On this context, one well-controlled animal study has shown that six weeks of voluntary wheel running reduces gut microbiota richness in young mice in comparison with that attributable to forced treadmill running or sedentary conditions. Mice performing forced treadmill running, alternatively, exhibit enrichment of certain endotoxin-producing bacteria which can be related to GI tract pathologies.
The study’s outcomes indicate that exercise could have each useful and detrimental effects on gut microbiota, depending on the sort of stimulus.

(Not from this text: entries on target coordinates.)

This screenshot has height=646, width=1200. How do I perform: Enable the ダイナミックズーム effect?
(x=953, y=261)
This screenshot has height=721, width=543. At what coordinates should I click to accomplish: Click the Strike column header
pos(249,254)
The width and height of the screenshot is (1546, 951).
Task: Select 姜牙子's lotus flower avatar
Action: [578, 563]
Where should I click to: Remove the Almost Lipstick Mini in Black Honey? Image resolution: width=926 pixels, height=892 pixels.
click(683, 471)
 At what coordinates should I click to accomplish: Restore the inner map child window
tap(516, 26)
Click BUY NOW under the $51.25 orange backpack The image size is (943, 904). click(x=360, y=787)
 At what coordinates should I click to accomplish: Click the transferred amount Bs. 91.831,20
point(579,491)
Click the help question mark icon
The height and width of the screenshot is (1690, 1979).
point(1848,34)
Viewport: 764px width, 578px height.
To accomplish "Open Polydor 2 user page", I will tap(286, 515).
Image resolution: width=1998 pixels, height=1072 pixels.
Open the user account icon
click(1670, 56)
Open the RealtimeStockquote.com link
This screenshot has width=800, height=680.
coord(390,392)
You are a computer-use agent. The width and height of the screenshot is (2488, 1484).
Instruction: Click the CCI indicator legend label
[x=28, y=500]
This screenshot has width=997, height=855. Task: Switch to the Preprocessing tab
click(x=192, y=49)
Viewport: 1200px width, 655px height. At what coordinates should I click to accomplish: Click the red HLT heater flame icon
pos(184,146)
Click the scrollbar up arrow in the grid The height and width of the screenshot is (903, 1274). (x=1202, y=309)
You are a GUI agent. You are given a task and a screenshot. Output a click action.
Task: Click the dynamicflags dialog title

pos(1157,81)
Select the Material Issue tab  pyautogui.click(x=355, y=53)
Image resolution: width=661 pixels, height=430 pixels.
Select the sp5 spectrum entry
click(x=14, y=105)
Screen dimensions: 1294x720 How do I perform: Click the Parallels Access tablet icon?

Human studies involving skilled rugby athletes have indicated that exercise increases the functional capability of gut microbiota. Furthermore, evidence shows that athletes’ cardiorespiratory fitness level is very correlated with gut microbiota composition and variety. Furthermore, a direct association has been observed between cardiorespiratory fitness level and genes related to SCFA biosynthesis, bacterial chemotaxis, and motility.
Endurance exercise conducted for six weeks has been found to change gut microbiota composition and SCFA levels in young people depending on the body mass index (BMI). Healthy adults undergoing endurance exercise and resistance exercise for 8 weeks have been found to exhibit only minimal changes in gut microbiota composition and performance and no change in microbial diversity.
Based on the findings of those studies, scientists highlight the necessity for more longitudinal studies to know to which extent exercise modulates gut microbiota and the end result of those modifications, especially in elderly populations.